本发明课题组专利“一株高效转化L-谷氨酸为γ-氨基丁酸乳酸菌的选育”公开号：101928679A公开日：2010.12.29，该专利公开了以植物乳杆菌(LP-GB 01-21)为生产菌株，5L发酵罐水平，在pH5.0乙酸-乙酸钠缓冲液中进行全细胞转化，最终GABA浓度达到132g/L，摩尔转化率为94.3％，产量明显高于其他同类菌株，但由于植物乳杆菌是兼性厌氧微生物，培养条件较难控制，GABA的生产效率受培养条件影响较为显著；同时，植物乳杆菌中GAD的表达量受菌体代谢状态的控制，表达量有限，全细胞转化效率仍有待于提高。鉴于此，本研究拟通过构建GAD高表达型重组大肠杆菌，借助大肠杆菌生长迅速、易于高密度培养和GAD表达可以人工调控的优点进行GABA大规模和高效率生产。另外，GAD是生物催化L-谷氨酸脱羧反应生成γ-氨基丁酸的限速酶，通过对该酶的酶学性质进行研究，即酶的热稳定性、pH稳定性及温度、pH与酶活性的关系，几种金属离子对酶的影响，来确定该酶作用的合适条件指导全细胞转化法合成GABA，并为工业化制备GABA提供了参考依据。

发明内容

本发明的目的在于提供：一种高产GABA重组大肠杆菌/pET-28a-lpgad的构建方法，并对重组谷氨酸脱羧酶(GAD)酶学性质进行研究，根据酶学性质的研究结果确定了最优转化条件，为微生物转化L-谷氨酸为γ-氨基丁酸的工业化提供了有益的指导。

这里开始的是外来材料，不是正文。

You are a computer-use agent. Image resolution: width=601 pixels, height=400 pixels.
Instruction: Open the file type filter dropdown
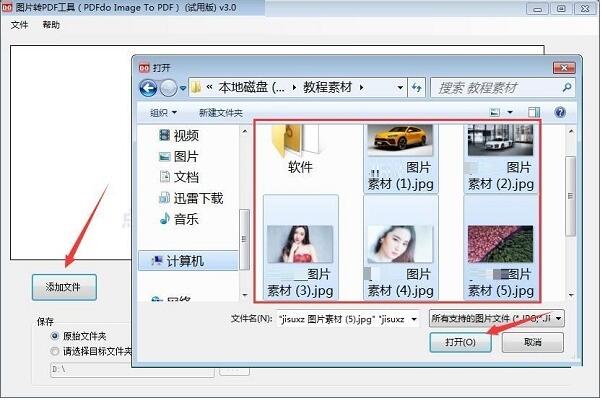pyautogui.click(x=496, y=318)
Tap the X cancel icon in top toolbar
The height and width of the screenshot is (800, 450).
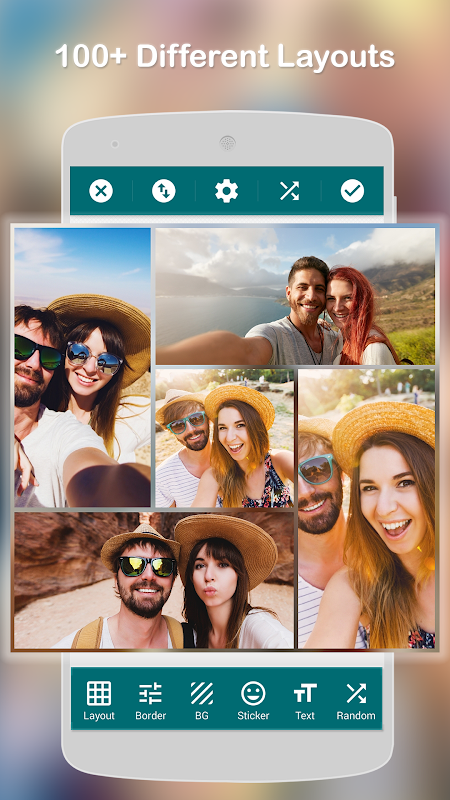pyautogui.click(x=101, y=191)
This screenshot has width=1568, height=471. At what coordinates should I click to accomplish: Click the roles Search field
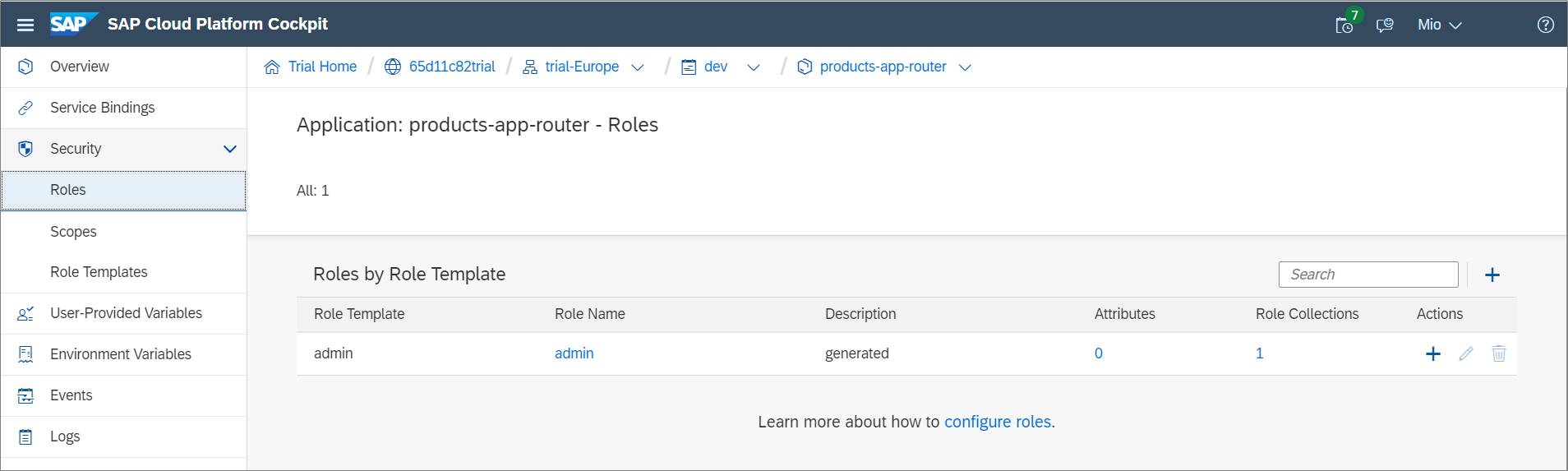pos(1367,275)
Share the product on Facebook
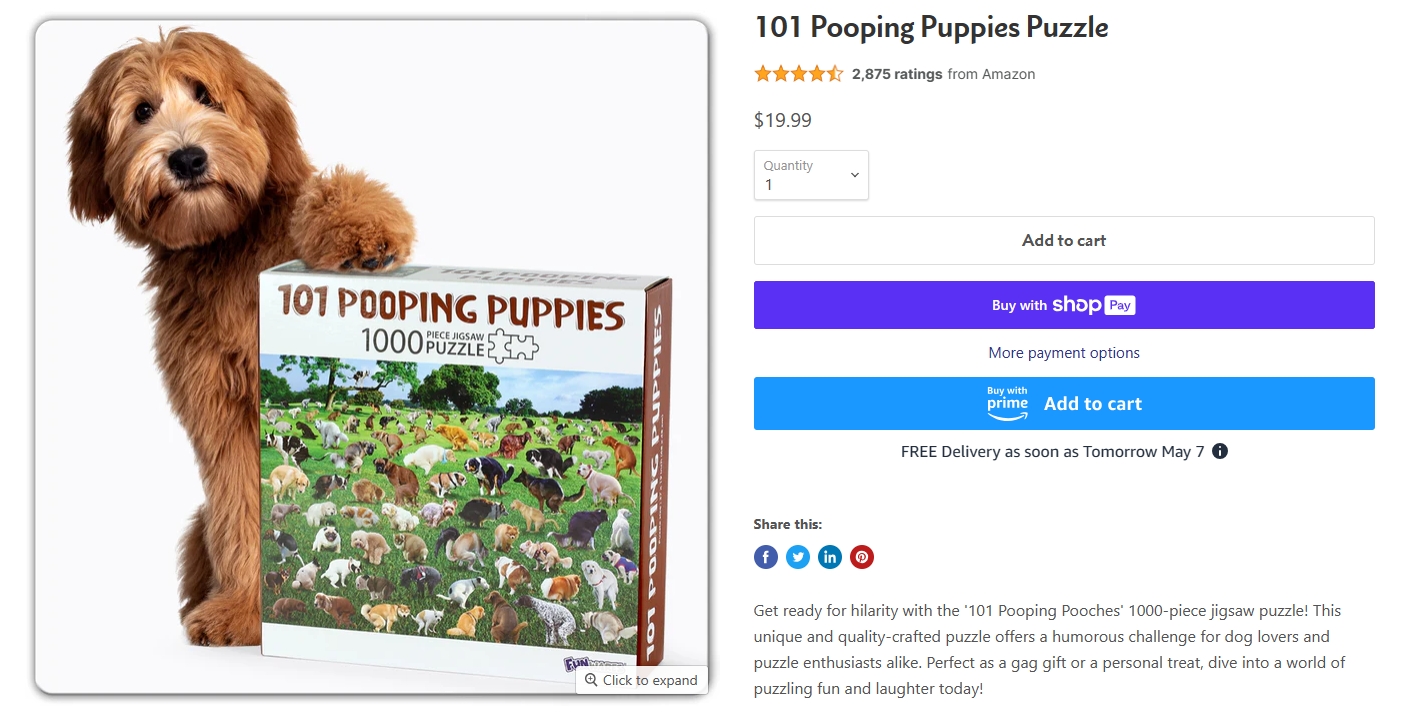1406x714 pixels. click(x=766, y=557)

本发明的技术方案：提取总Lactobacillus plantarum染色体为模板，根据GeneBank公布的植物乳杆菌谷氨酸脱羧酶基因组序列设计引物如下：

P1：5’-GACGGATCCATGGACCAGAAGCTGTTAAC-3’；(下划线为BamH I酶切位点)

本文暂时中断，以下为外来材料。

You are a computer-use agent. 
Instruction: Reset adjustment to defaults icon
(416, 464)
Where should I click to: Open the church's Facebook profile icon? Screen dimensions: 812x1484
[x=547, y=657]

P2：5’GGCGCGGCCGCTCAGGTGTGTT TAAAGCTGTT-3’(下划线为Not I酶切位点)进行PCR扩增，PCR扩增条件为：94℃，5min预变性；94℃50s，57℃1min 30s，72℃2min，35个循环；72℃延伸10min。所得片段经胶回收后与克隆载体pMDl8-T连接，转化E.coli JMl09，经过氨苄青霉素抗性平板筛选，挑取阳性转化子。提取质粒酶切鉴定，将重组质粒命名为T-Lpgad，采用相同限制性内切酶分别对T-lpgad和pET-28a(+)进行双酶切，胶回收lpgad片段，将其与线性化载体pET-28a(+)混合，在T4连接酶的作用下过夜连接，再转化大肠杆菌E.coli BL21(DE3)感受态细胞，卡那霉素抗性筛选阳性菌落，提取质粒，进行双酶切验证，将符合预期结果的阳性转化子于-80℃冰箱中保藏。

取冻管保藏的菌种接种至含卡那霉素(终浓度为50μg/mL)的LB培养基中，37℃振荡培养过夜，次日转接LB培养基中，IPTG诱导表达，粗酶液采用比色法进行酶活测定，一个酶活力单位(U)定义为在测定条件下每分钟产生1μmol GABA所需的酶量，粗酶液蛋白质含量采用Bradford法测定，以BSA为标准蛋白。粗酶液经Ni-NTA纯化得到重组GAD，并对其酶学性质进行初步研究。

通过对重组谷氨酸脱羧酶GAD酶学性质的初步研究，确定了其最适作用温度、最适pH以及具有较强促进作用的金属离子种类及浓度，根据酶学性质的研究结果，对全细胞转化条件进行优化，5L发酵罐水平，对重组菌进行转化产GABA实验。